BĀZRANGĪ, the family name of a dynasty of petty rulers in Fārs from whom Sāsān, the eponymous ancestor of the Sasanians, took a wife called Rāmbehešt, according to Ṭabarī (I, p. 814). At that time, he continues, the king of Eṣṭaḵr was a man of the Bāzrangīs (Bāzranjī) called Jūzehr (or Jozehr; Pers. Gōčehr). Ṭabarī further says that Gōčehr, who lived in the town of Bayżāʾ in Fārs had a eunuch Tīrī whom he made argbed, the chief official, of Dārābgerd and later, at the request of Pāpak, the son of the latter, Ardašīr, was sent to Tīrī to be educated and then Ardašīr succeeded Tīrī in his office. After a number of local conquests Ardašīr wrote to his father to revolt against Gōčehr, which Pāpak did, killing Gōčehr and taking his throne (ibid., pp. 815-16). This is the last we hear of Gōčehr or the Bāzrangī family. Other notices of Bāzrangī in later Arabic or Persian sources are all taken from Ṭabarī. No coins with either the name Gōčehr or Bāzrangī have been found and no additional information about this dynasty is found in other sources. Wikander’s suggestion that Bāzrang is a title rather than a name, with an etymology meaning “holding a mace,” or “possessing miraculous power,” is unproven. Other occurrences of the word Bāzrang refer to a geographical district in the mountainous Boir Aḥmadī area where the Šīrīn and Šāḏkān rivers have their origin (Eṣṭaḵrī, pp. 112, 119, 136; Ebn Ḥawqal, pp. 275, 288, tr. Kramers, pp. 271, 282; Moqaddasī, p. 448). This district may be the one in the Pahlavi text Xusraw ud rēdag (par. 58) from which excellent wine or must comes (wāzrangīk). Today, in the Behbahān district of the province of Ḵūzestān, the villages upper Bāzrang and lower Bāzrang exist. According to Bahār (p. 135 n. 2) in popular folktales of Iran the word bāzrangī means wild person. Whether there is any connection between the place name and other occurrences of the word is uncertain.
Bibliography:
Given in the text. See also M.-T. Bahār, Sabkšenāsī I, 2nd ed., Tehran, 1337 Š./1958, p. 137 n. 2.
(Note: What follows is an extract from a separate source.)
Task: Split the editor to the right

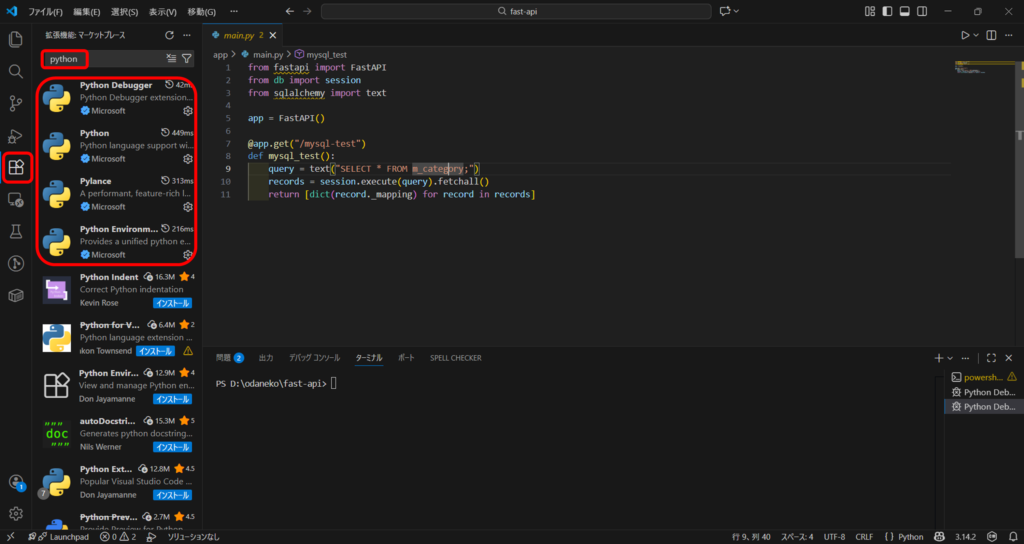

A. Christensen, Iran Sass., p. 86.
Ebn Balḵī, pp. 144, 152.
H. Gaube, Die südpersische Provinz Arrağān/Kūh-Gīlūyeh von der arabischen Eroberung bis zur Safawidenzeit, Vienna, 1973, pp. 49-50.
Mostawfī, Nozhat al-qolūb, pp. 128, 225.
Nöldeke, Geschichte der Perser, p. 4 n. 1.
S. Wikander, Der arische Männerbund, Lund, 1938, pp. 105-06.
(Richard N. Frye)
Originally Published: December 15, 1989
Last Updated: December 15, 1989
This article is available in print.
Vol. IV, Fasc. 1, p. 66
Richard N. Frye, “BĀZRANGĪ,” Encyclopaedia Iranica, IIV/1, p. 66, available online at http://www.iranicaonline.org/articles/bazrangi (accessed on 30 December 2012).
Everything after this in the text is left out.